• **WORK TASK**: Line count for "orange": tally the lines of the records below that contain it, and give only that number.

Collected data entries:
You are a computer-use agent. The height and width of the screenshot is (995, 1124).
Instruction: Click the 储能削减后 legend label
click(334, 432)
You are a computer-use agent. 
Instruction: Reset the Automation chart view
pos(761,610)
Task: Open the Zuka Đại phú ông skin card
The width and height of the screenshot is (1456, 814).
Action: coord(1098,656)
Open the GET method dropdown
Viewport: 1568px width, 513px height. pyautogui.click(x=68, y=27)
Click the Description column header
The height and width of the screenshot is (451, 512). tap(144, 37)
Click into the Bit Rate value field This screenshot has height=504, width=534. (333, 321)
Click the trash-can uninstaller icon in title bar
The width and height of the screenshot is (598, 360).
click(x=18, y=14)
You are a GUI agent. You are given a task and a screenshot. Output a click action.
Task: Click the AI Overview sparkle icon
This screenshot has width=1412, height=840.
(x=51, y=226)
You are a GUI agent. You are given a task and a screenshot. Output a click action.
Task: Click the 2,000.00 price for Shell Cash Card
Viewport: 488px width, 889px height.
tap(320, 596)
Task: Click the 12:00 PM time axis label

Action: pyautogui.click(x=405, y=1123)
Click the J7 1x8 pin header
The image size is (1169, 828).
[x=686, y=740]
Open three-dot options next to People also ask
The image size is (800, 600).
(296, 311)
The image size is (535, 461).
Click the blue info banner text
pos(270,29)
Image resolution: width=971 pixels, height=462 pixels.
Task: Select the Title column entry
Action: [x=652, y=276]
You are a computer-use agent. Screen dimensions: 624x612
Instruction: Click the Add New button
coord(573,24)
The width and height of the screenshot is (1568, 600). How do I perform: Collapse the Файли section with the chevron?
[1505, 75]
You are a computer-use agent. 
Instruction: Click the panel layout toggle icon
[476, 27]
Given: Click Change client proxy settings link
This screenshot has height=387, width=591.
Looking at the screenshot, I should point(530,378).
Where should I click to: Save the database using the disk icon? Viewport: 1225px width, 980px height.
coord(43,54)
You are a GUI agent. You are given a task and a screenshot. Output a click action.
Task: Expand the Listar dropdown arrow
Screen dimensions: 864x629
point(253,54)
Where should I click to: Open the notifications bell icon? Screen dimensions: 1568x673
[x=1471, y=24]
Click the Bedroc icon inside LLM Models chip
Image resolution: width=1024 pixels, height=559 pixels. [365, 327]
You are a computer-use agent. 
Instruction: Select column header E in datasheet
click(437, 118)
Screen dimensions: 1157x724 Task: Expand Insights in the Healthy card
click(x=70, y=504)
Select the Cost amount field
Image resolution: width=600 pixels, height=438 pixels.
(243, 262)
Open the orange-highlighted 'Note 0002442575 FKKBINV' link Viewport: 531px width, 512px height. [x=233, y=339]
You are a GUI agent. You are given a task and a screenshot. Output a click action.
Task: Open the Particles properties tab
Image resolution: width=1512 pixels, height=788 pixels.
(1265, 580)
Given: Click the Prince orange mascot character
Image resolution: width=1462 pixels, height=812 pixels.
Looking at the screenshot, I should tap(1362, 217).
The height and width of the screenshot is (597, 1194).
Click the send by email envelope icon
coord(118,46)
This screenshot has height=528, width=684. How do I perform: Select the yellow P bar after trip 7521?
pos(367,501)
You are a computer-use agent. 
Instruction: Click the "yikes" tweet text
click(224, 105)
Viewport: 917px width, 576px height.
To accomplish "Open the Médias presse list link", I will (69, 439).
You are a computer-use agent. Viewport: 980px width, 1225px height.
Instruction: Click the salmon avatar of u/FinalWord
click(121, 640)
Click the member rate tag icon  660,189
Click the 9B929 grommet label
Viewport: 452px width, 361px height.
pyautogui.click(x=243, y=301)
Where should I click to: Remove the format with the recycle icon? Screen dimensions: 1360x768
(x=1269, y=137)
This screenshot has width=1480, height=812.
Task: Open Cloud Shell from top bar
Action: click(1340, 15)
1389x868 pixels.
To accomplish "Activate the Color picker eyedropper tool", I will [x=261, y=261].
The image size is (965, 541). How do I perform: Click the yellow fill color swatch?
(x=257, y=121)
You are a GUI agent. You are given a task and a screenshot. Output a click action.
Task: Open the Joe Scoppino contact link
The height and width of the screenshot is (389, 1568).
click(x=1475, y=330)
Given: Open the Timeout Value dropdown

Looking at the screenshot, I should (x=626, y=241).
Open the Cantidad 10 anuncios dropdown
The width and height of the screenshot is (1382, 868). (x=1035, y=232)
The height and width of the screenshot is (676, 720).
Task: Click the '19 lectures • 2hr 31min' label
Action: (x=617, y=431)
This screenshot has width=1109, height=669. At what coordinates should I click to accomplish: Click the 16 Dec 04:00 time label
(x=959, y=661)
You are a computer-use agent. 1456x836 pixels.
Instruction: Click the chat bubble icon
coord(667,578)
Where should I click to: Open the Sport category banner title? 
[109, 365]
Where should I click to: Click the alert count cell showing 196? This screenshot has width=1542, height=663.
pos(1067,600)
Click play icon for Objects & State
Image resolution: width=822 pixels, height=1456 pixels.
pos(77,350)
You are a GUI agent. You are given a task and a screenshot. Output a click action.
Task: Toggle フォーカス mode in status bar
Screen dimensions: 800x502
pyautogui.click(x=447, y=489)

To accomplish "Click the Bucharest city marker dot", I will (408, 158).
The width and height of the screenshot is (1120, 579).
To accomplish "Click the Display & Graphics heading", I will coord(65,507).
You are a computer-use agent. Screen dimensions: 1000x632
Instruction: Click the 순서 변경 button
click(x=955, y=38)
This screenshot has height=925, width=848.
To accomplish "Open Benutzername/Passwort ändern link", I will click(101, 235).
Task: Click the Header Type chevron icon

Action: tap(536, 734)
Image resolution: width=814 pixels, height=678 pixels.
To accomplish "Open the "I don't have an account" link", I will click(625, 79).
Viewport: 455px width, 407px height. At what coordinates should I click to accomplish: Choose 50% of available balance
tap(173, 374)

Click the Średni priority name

• **RESULT OF THIS TASK**: 2